The devastating pandemics of the past such as the Justinianic Plague (6th/8th C); the Black Death (14th/15th century); New World pandemics (16th/17th century) also had a levelling effect. These diseases did not discriminate between rich or poor and huge numbers of the population from all classes were wiped out. However, the impact on survivors was more positive. Evidence from England, Mexico and Egypt demonstrates that workers’ wages peaked after pandemics when labour became scarce whereas, in contrast, the land and assets of the rich dropped in value thus levelling wealth.

However, today state collapse and pandemics on this scale are unlikely so this mechanism for levelling will not be effective. This brings Scheidel to the other two of his “Four Horsemen”: Mass mobilization war and Transformative revolution.

The impact of war with mass mobilization varies per country. For example, in Europe, WWI and WWII resulted in the obliteration of property and infrastructure combined with mass casualties. The work force was decimated at a time when skilled labour was needed to rebuild the country. Capital lost value while skilled and educated workers gained the advantage. The huge wealth inequalities of before the evaporated. Tax rates shot up to pay for the rebuilding and, as a knock on effect, democratization, urbanization, social solidarity increased and the welfare state grew. Civil war or revolutions, such as in Russia and China, also have a similar effect although the reduction in inequality is less.

Scheidel admits this is a pessimistic narrative where only death, destruction and violence seem to work. So are there any non-violent ways to reduce inequalities? He gives some suggestions and discusses the more modest effect of land reform, financial crises, democracy, education, unionization and – the economists’ favourite – economic development. However, he has to conclude that none of the above are able to reduce inequality as effectively as violence.

Are these historical observations useful for the future? This seems particularly relevant as we regularly read that wealth inequalities are rising. However, our societies have changed and, inevitably, so have the mechanisms, which means that outcomes will be unpredictable. For example, the mechanism of warfare is currently more likely to be digital and new epidemics that break out may be untreatable.

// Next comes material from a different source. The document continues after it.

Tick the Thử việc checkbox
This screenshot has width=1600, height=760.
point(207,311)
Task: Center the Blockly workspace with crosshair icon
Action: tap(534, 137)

Economists offer a menu of solutions and plausible policy measures include: targeted fiscal intervention, investment in education, tracking offshore wealth, basic income, finance reform. However, these must be contextualized in our altered global environment to absorb the disequalizing trends associated with globalization (helps some more than others); automation (robotics replace labour); secular aging; migration (high income countries attract low income/education workers); and somatic enhancement (only benefits those who can afford it).

Scheidel concludes by saying that although history cannot predict the future it can give us a sense of what is feasible and encourages us not to give up in the fight against inequalities.

The lecture was then followed by a short but engaged Q&A session with questions from members of the audience after which there was an opportunity for more informal discussions over drinks and snacks. In keeping with NIAS tradition, the NIAS fellows did not leave it at this and were overheard discussing aspects of the lecture over the next few days. All in all the lecture was a great success and the 2nd NIAS Annual Lecture is already being planned for the spring of 2019.